Another reason why these Tagalog words are considered beautiful is that they are no longer used very often in casual conversations. With continuous modernization and globalization, some Filipinos no longer know the meaning of these words. So when you hear these words, it is music to the ear.
Luckily, some people still fight to preserve them, like writers, songwriters, teachers, etc. You can see many of these poetic Tagalog words on social media, such as those usually pinned on the free Pinterest app. You can go to Pinterest, log in and search for these words. These words will also be shared with people wherever they are, even if their first language is not Filipino.
If you want to expand your vocabulary with poetic Tagalog words, here’s a list of 26 words for you to start with. You will not only learn the words but also the culture and history behind what made them uniquely beautiful.
Example Sentence: Nakita ang diwa ng bayanihan ng mga Pilipino dahil sa community pantry noong pandemya. (The spirit of communal unity was seen because of the community pantry during the pandemic.)
The most beautiful poetic Filipino word is Bayanihan, the spirit of cooperation and communal unity. This is one of the words that are truly valuable in Filipino culture.
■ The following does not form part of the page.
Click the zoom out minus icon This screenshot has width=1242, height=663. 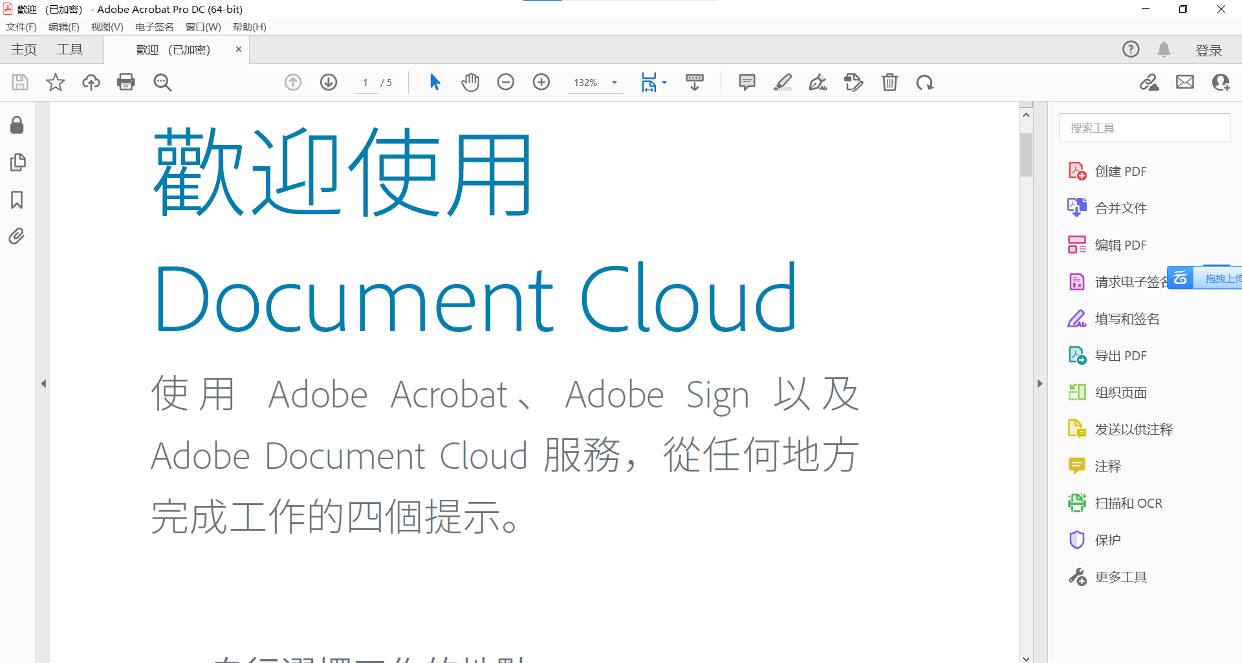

Bayanihan is one of the greatest Filipino values that can still be seen even today. The most famous picture of these values is the lipat-bahay, where Filipino people lift a bahay kubo (a traditional Filipino house) to relocate. This culture turns an ordinary person into a real-life hero.
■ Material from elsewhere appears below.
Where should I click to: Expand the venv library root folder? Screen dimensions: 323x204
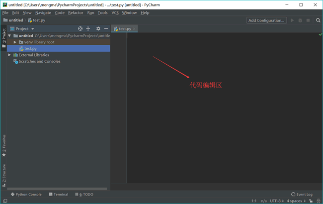15,42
Example Sentence: Hindi ko mapigilan ang aking kilig nang makita ko siya. (I can’t stop to feel the butterflies in my stomach the moment I saw him/her.)
Have you ever felt having butterflies in your stomach when you see the person you like or love? This is what kilig feels like, although there’s no actual translated version of this word in English. This is the feeling of exhilaration or elation when someone is in a romantic experience, for example, when an Army met BTS or when Swifty met Taylor swift.
Example Sentence: Uso pa ba ang harana? (Is serenading still in style?)
Harana is the traditional way of wooing someone. It is when the suitor is wooing the person they like by serenading. Back in the old times, only the guys do this in front of the girl’s house with their instruments and some backup. The girl will just look out her window. This is one of the popular ways of old-style courtship that will never fail to make your heart race. Nowadays, you can also see girls serenading boys.
Example Sentence: Palagi kitang aawitan ng kundiman. – Paraluman by Adie (I will always sing you a love song.)
In connection to harana, kundiman is also a word that you need to learn. Kundiman is a love song. This is the song that guys sing and play in a harana. One of the classical Kundiman is Bituing Marikit (1926) by Nicanor Abelardo.
The Philippine art song, kundiman, originated during a movement against western musical traditions in the late 19th and early 20th centuries. The genre, which portrays courting and undying love, served as a platform for regaining Pilipino nationalist identity. Composers such as Francisco Santiago and Nicanor Abelardo were pioneers, penning songs that drew on traditional folk music and words to fight Spanish and American encroachment.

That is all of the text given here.